╔══

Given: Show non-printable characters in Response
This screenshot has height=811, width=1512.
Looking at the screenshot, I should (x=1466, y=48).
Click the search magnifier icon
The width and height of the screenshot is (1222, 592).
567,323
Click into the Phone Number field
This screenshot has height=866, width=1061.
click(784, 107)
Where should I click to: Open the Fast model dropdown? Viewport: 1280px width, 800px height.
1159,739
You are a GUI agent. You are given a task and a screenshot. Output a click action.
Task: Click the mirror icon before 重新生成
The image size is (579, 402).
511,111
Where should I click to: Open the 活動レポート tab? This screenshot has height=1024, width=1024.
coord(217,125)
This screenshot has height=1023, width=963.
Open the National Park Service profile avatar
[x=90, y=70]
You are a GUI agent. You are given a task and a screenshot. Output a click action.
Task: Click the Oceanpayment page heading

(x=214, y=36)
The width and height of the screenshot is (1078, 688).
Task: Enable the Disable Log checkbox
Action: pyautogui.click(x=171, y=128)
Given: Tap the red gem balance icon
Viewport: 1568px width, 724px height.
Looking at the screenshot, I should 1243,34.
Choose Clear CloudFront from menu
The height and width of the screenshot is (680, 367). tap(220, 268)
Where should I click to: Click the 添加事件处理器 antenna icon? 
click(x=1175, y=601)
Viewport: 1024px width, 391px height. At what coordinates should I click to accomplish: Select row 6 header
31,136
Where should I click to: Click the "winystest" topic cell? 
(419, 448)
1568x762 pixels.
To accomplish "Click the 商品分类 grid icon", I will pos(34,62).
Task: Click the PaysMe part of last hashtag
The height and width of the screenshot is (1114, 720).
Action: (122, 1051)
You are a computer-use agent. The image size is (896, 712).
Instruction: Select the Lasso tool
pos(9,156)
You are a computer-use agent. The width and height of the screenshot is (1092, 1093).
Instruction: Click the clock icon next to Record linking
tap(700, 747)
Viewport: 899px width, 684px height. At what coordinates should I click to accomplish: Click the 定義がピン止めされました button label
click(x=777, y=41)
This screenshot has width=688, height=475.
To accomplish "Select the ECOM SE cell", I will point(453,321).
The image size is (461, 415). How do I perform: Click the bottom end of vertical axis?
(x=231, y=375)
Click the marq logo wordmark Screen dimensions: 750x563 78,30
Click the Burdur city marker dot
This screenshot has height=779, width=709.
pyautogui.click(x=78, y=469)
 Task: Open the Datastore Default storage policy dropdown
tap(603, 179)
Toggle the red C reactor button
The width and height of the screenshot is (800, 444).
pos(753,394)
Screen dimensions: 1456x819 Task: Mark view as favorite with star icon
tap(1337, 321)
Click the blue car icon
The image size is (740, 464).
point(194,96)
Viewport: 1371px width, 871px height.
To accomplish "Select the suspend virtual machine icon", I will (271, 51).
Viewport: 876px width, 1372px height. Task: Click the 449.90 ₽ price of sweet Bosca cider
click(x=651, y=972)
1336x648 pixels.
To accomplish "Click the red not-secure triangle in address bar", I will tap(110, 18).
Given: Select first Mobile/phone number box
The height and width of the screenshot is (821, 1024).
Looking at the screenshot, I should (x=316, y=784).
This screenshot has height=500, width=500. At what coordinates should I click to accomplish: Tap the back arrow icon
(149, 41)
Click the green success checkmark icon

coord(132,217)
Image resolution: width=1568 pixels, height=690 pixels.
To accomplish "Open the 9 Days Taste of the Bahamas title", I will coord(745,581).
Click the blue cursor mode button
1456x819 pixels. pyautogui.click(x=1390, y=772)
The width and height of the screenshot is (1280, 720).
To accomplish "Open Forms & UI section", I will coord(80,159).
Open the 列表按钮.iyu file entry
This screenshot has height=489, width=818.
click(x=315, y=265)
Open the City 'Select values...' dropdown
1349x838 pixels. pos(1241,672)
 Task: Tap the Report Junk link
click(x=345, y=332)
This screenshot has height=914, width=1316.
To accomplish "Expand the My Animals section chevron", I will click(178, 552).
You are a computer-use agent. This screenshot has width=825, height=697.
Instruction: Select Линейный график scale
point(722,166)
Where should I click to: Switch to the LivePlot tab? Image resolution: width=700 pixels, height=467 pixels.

╚══

- **Problem to work on**: Everything in the material above is to be copied exactly.

- **Worked solution**:
Given: Show non-printable characters in Response
This screenshot has height=811, width=1512.
Looking at the screenshot, I should (x=1466, y=48).
Click the search magnifier icon
The width and height of the screenshot is (1222, 592).
567,323
Click into the Phone Number field
This screenshot has height=866, width=1061.
click(784, 107)
Where should I click to: Open the Fast model dropdown? Viewport: 1280px width, 800px height.
1159,739
You are a GUI agent. You are given a task and a screenshot. Output a click action.
Task: Click the mirror icon before 重新生成
The image size is (579, 402).
511,111
Where should I click to: Open the 活動レポート tab? This screenshot has height=1024, width=1024.
coord(217,125)
This screenshot has height=1023, width=963.
Open the National Park Service profile avatar
[x=90, y=70]
You are a GUI agent. You are given a task and a screenshot. Output a click action.
Task: Click the Oceanpayment page heading

(x=214, y=36)
The width and height of the screenshot is (1078, 688).
Task: Enable the Disable Log checkbox
Action: pyautogui.click(x=171, y=128)
Given: Tap the red gem balance icon
Viewport: 1568px width, 724px height.
Looking at the screenshot, I should 1243,34.
Choose Clear CloudFront from menu
The height and width of the screenshot is (680, 367). tap(220, 268)
Where should I click to: Click the 添加事件处理器 antenna icon? 
click(x=1175, y=601)
Viewport: 1024px width, 391px height. At what coordinates should I click to accomplish: Select row 6 header
31,136
Where should I click to: Click the "winystest" topic cell? 
(419, 448)
1568x762 pixels.
To accomplish "Click the 商品分类 grid icon", I will pos(34,62).
Task: Click the PaysMe part of last hashtag
The height and width of the screenshot is (1114, 720).
Action: (122, 1051)
You are a computer-use agent. The image size is (896, 712).
Instruction: Select the Lasso tool
pos(9,156)
You are a computer-use agent. The width and height of the screenshot is (1092, 1093).
Instruction: Click the clock icon next to Record linking
tap(700, 747)
Viewport: 899px width, 684px height. At what coordinates should I click to accomplish: Click the 定義がピン止めされました button label
click(x=777, y=41)
This screenshot has width=688, height=475.
To accomplish "Select the ECOM SE cell", I will point(453,321).
The image size is (461, 415). How do I perform: Click the bottom end of vertical axis?
(x=231, y=375)
Click the marq logo wordmark Screen dimensions: 750x563 78,30
Click the Burdur city marker dot
This screenshot has height=779, width=709.
pyautogui.click(x=78, y=469)
 Task: Open the Datastore Default storage policy dropdown
tap(603, 179)
Toggle the red C reactor button
The width and height of the screenshot is (800, 444).
pos(753,394)
Screen dimensions: 1456x819 Task: Mark view as favorite with star icon
tap(1337, 321)
Click the blue car icon
The image size is (740, 464).
point(194,96)
Viewport: 1371px width, 871px height.
To accomplish "Select the suspend virtual machine icon", I will (271, 51).
Viewport: 876px width, 1372px height. Task: Click the 449.90 ₽ price of sweet Bosca cider
click(x=651, y=972)
1336x648 pixels.
To accomplish "Click the red not-secure triangle in address bar", I will tap(110, 18).
Given: Select first Mobile/phone number box
The height and width of the screenshot is (821, 1024).
Looking at the screenshot, I should (x=316, y=784).
This screenshot has height=500, width=500. At what coordinates should I click to accomplish: Tap the back arrow icon
(149, 41)
Click the green success checkmark icon

coord(132,217)
Image resolution: width=1568 pixels, height=690 pixels.
To accomplish "Open the 9 Days Taste of the Bahamas title", I will coord(745,581).
Click the blue cursor mode button
1456x819 pixels. pyautogui.click(x=1390, y=772)
The width and height of the screenshot is (1280, 720).
To accomplish "Open Forms & UI section", I will coord(80,159).
Open the 列表按钮.iyu file entry
This screenshot has height=489, width=818.
click(x=315, y=265)
Open the City 'Select values...' dropdown
1349x838 pixels. pos(1241,672)
 Task: Tap the Report Junk link
click(x=345, y=332)
This screenshot has height=914, width=1316.
To accomplish "Expand the My Animals section chevron", I will click(178, 552).
You are a computer-use agent. This screenshot has width=825, height=697.
Instruction: Select Линейный график scale
point(722,166)
Where should I click to: Switch to the LivePlot tab? Image resolution: width=700 pixels, height=467 pixels.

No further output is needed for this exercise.